A moon-struck start-up from Bengaluru seems finally set on its way to touch down and raise lunar dust thanks to a tie-up with U.S. space agency NASA.
The privately funded TeamIndus is now part of a U.S. consortium that NASA has shortlisted to potentially fly scientific and commercial cargo to the moon over the next 10 years.
In early November, TeamIndus joined the consortium led by OrbitBeyond, a new space transportation company. For now it is the only Indian element in the NASA lunar scheme and has been tasked with doing “lander engineering”.
The homegrown TeamIndus, founded around 2011, was already developing spacecraft and landing systems while contending for a $ 30-million global lunar landing and roving competition. The prize was initiated by Google Lunar XPrize in 2007 but lapsed in January this year when the handful of contenders were not found ready for the trip.
NASA’s latest news is still the very first earthly step for any private player wanting to wing it to the moon. The U.S. space agency plans to resume lunar landing probes — unmanned at first — around 2019-20.
On November 29, the agency named nine industry partners as eligible to bid for its high value lunar contracts in the coming years. Among them are start-ups (similar to TeamIndus), who are bidding on their own; and established defence and aerospace names such as Lockheed Martin.
The new and evolving “cislunar” (lunar-orbit) contest is tough as eight other small and big aspirants (other than OrbitBeyond) are also eligible to bid for contracts.
On joining the consortium, TI founder and leader Rahul Narayan had tweeted, “We continue to be #MoonBound.” However, TeamIndus did not wish to go into details, telling The Hindu that it did not have all details yet and because the announcement itself is in early stages.
Announcing the eligible bidders, NASA said its prospective “Commercial Lunar Payload Services [CLSP] contracts are indefinite delivery, indefinite quantity contracts with a combined maximum contract value of $ 2.6 billion during the next 10 years.”
NASA Administrator Jim Bridenstine was quoted as saying the lunar goal would build steps to bigger missions to Mars.
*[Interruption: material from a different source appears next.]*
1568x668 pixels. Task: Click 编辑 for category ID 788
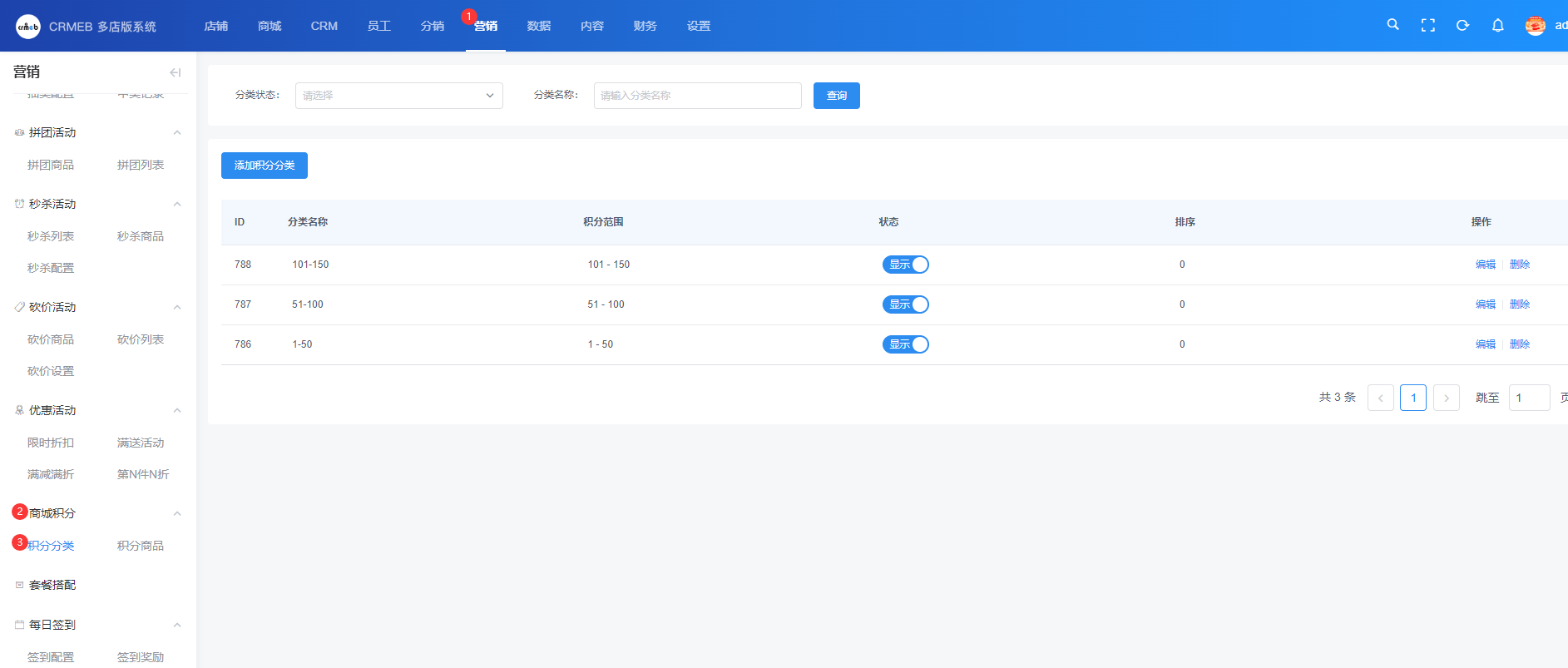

The agency said these early lunar missions would demonstrate important technologies that will in turn lead to the making of “future landers and other exploration systems needed for humans to return to the lunar surface, and help prepare the agency to send astronauts to explore Mars.”
Lunar payloads could fly on these contracted missions as early as 2019. It had invited proposals in October for experiments that could be sent to moon and expects them to come in by January 2019.
OrbitBeyond has said NASA's vision for habiting the moon will attract private players, planetary scientists and space engineering companies to invest massively in the cislunar industry. It estimates the market to surpass $3 billion a year in five to seven years.